* _BRIEF_: Each line in the entries below that holds the word "screenshot" belongs in the answer.

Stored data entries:
━━━━

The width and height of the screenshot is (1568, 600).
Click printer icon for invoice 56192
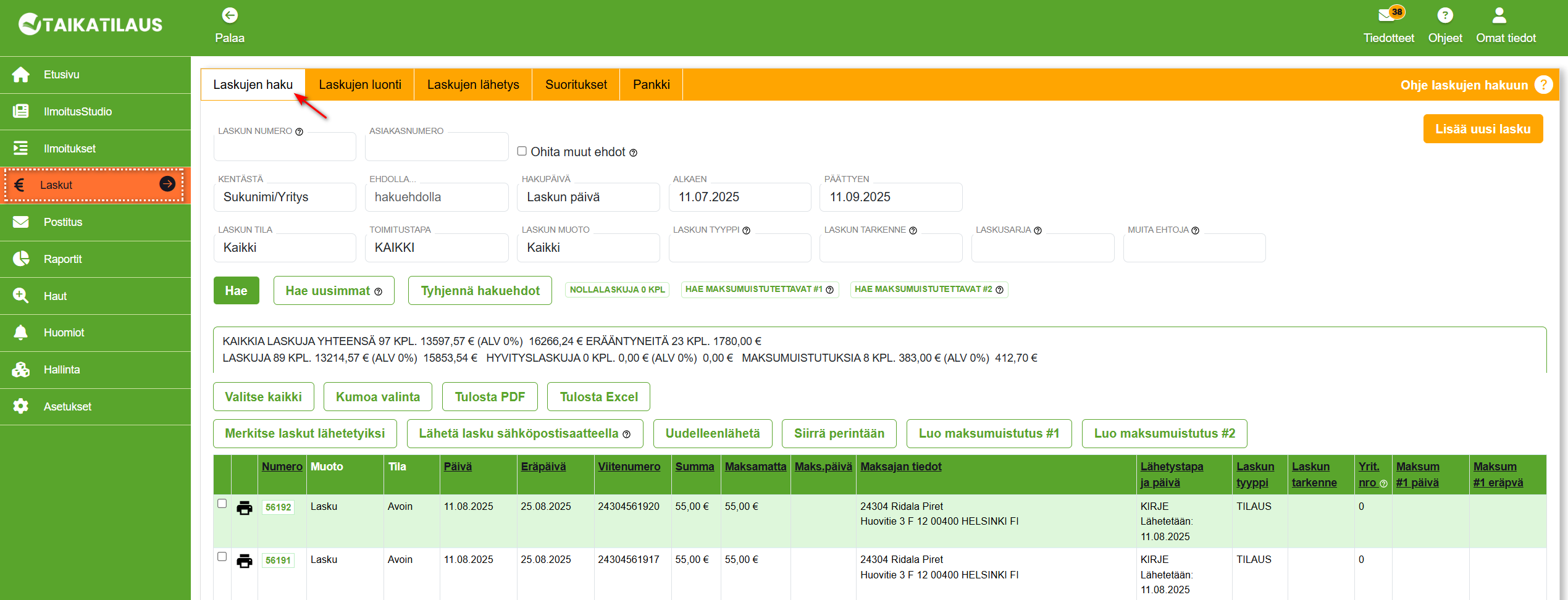point(245,508)
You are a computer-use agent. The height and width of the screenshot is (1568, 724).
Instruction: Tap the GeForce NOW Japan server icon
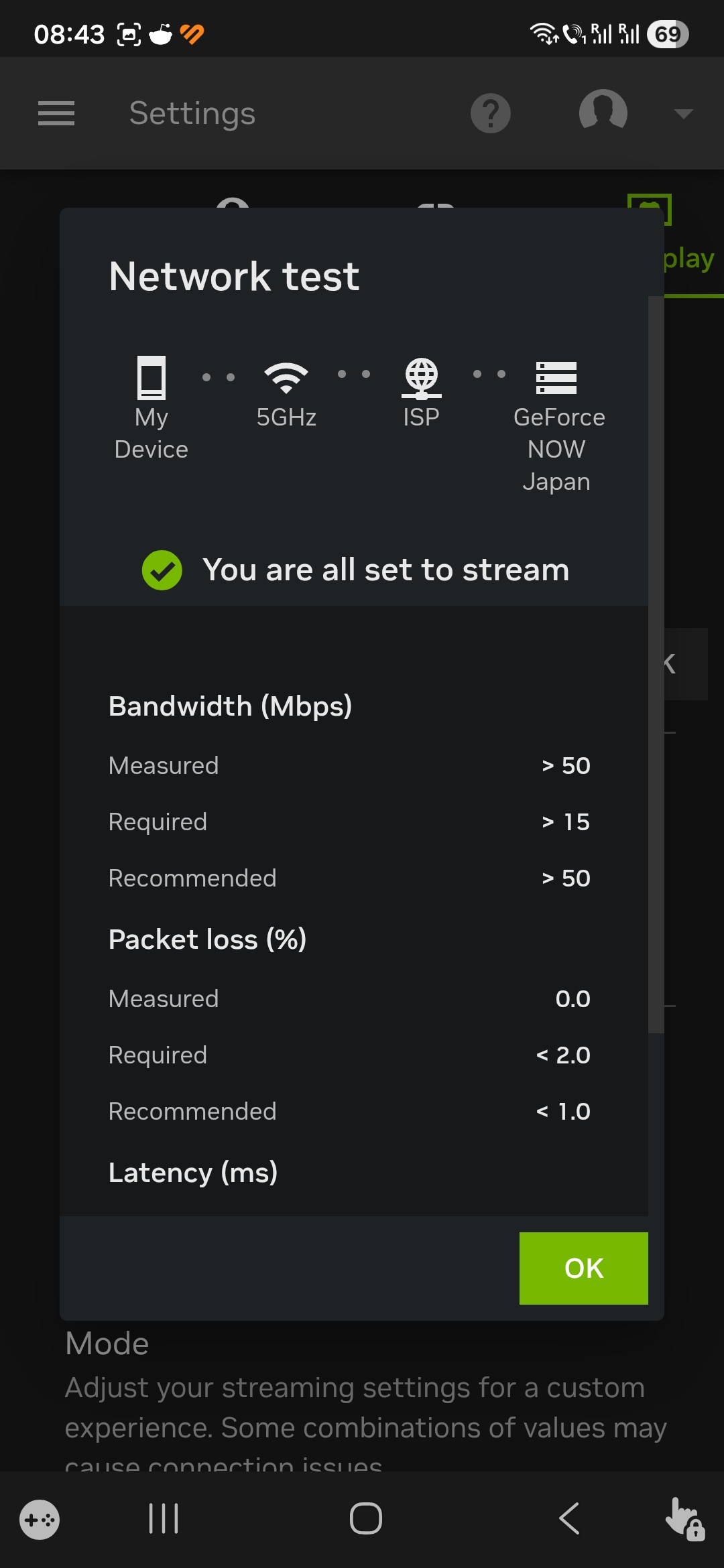(x=556, y=378)
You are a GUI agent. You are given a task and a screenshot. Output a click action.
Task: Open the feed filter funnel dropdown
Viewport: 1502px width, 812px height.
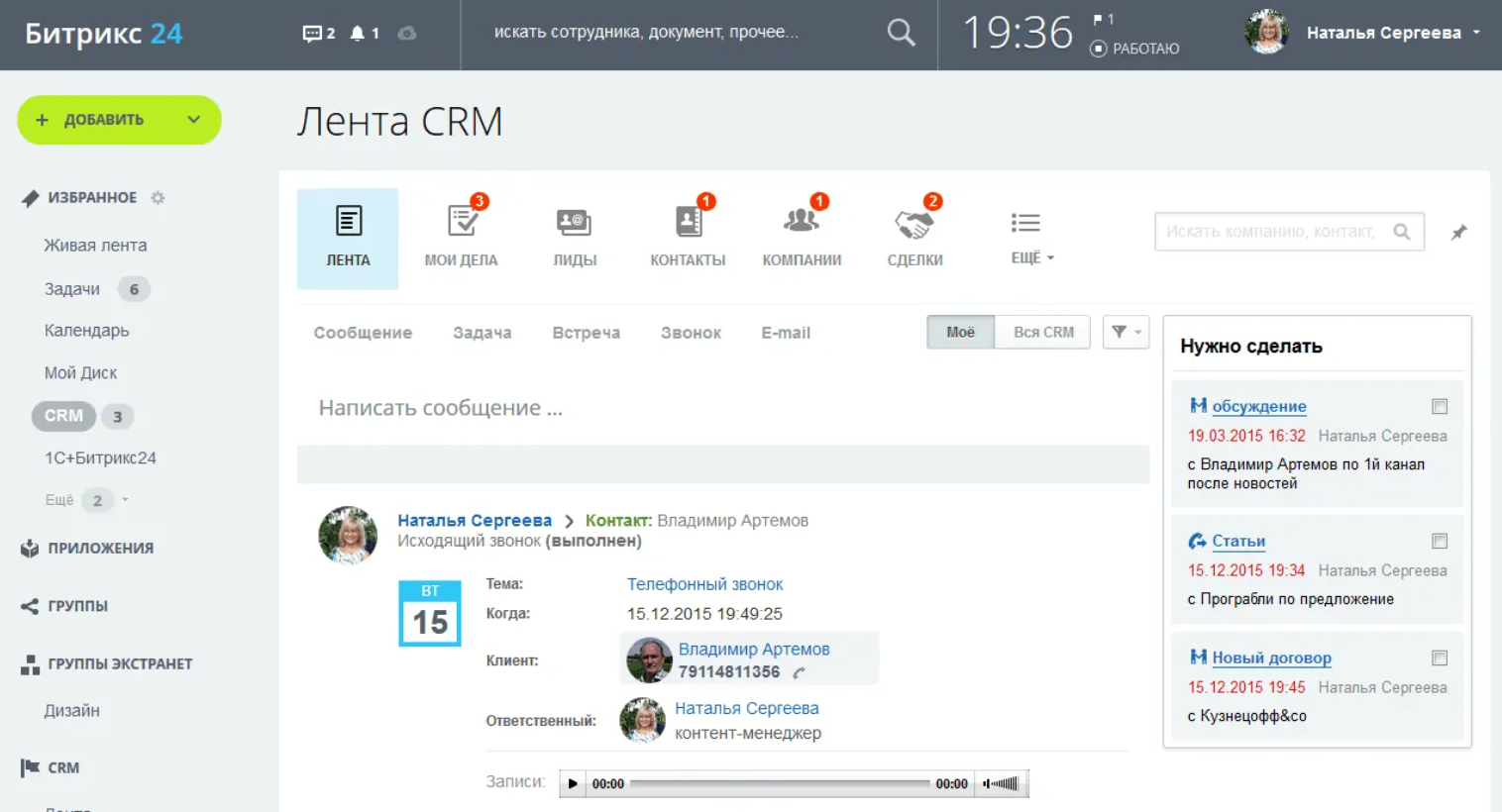1126,333
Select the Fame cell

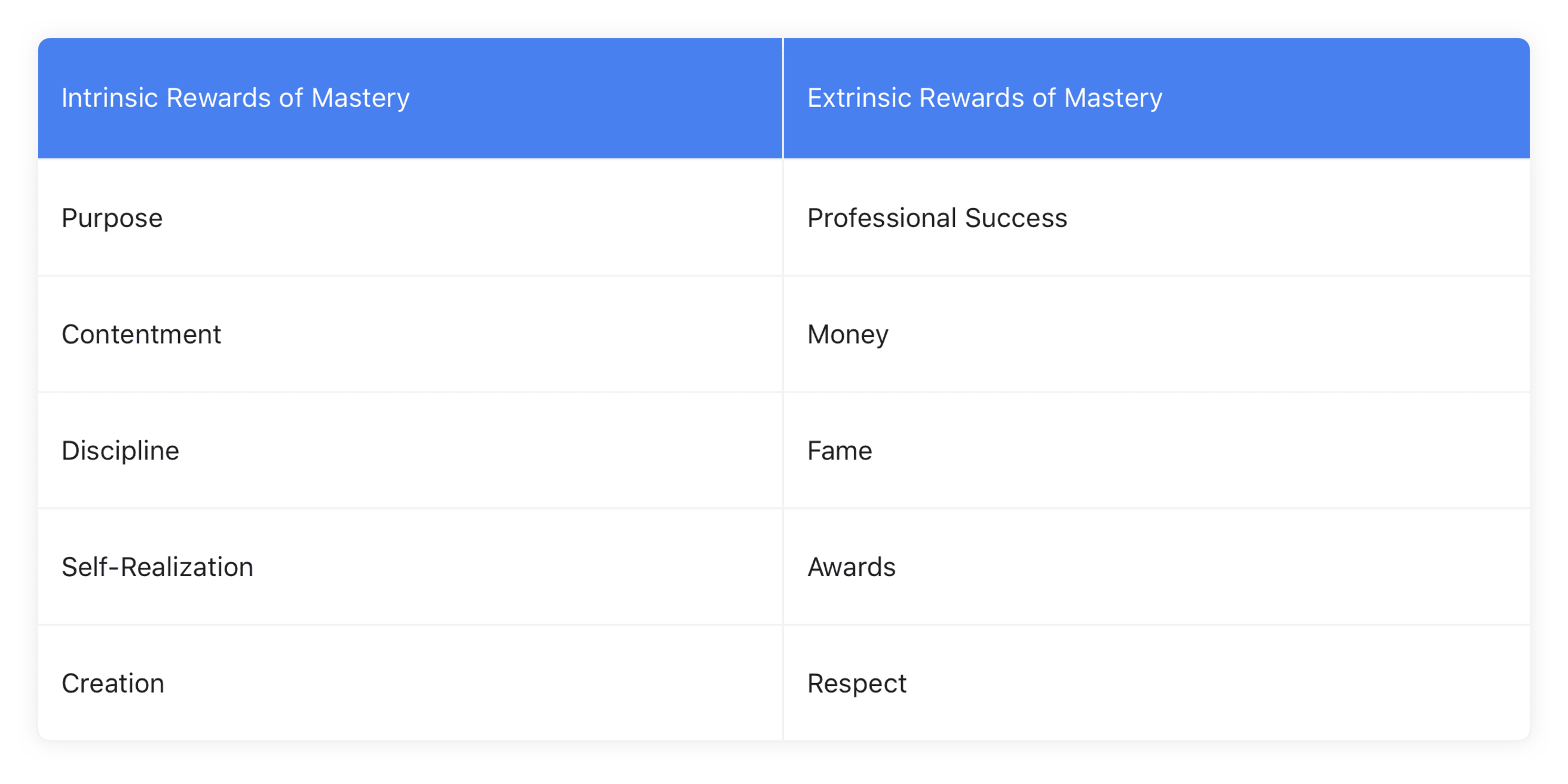(x=1156, y=450)
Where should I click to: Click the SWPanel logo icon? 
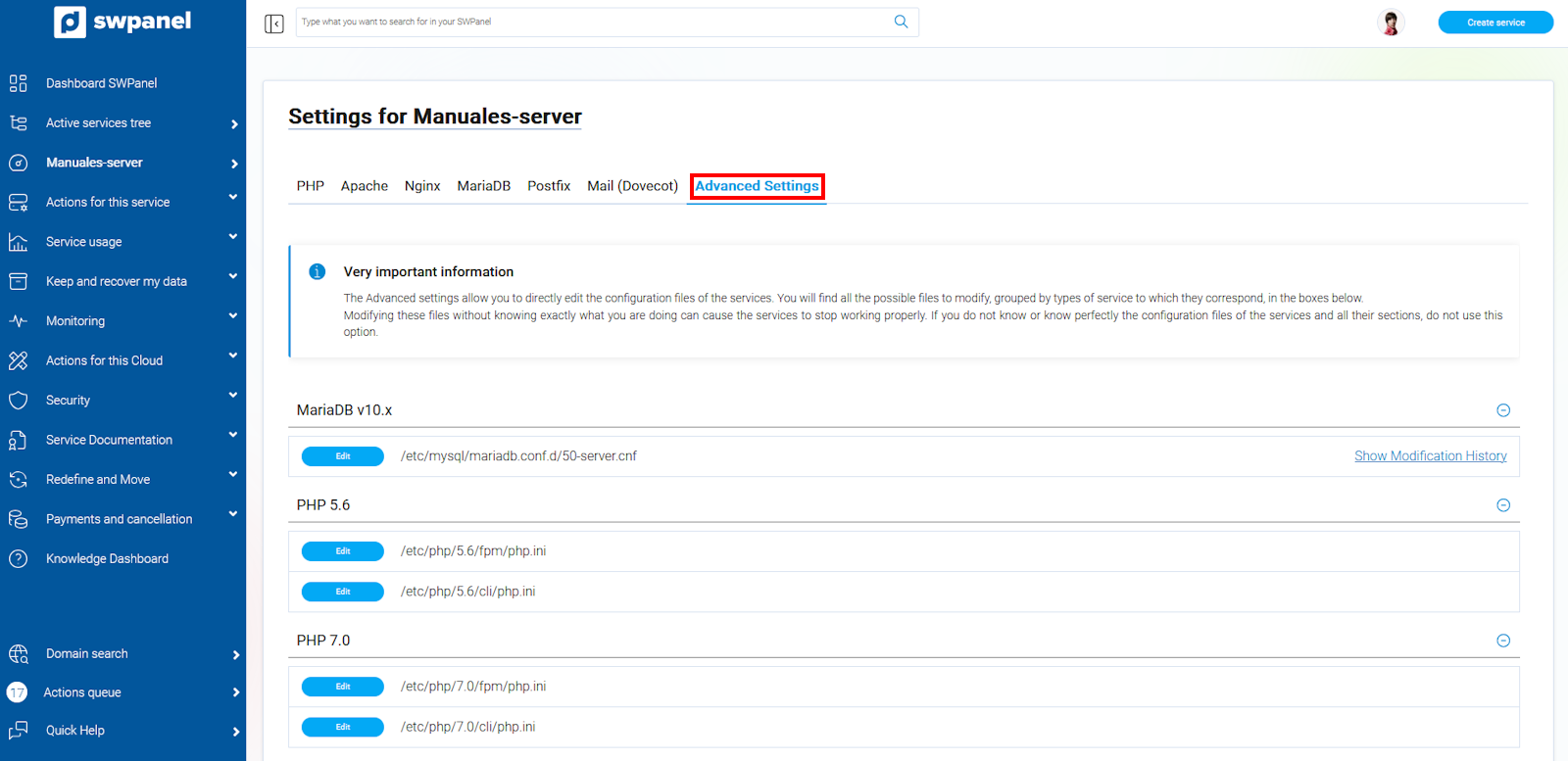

━━━━

* _FINISHED TASK_:
The width and height of the screenshot is (1568, 600).
You are a computer-use agent. The height and width of the screenshot is (1568, 724).
You are a GUI agent. You are given a task and a screenshot. Output a click action.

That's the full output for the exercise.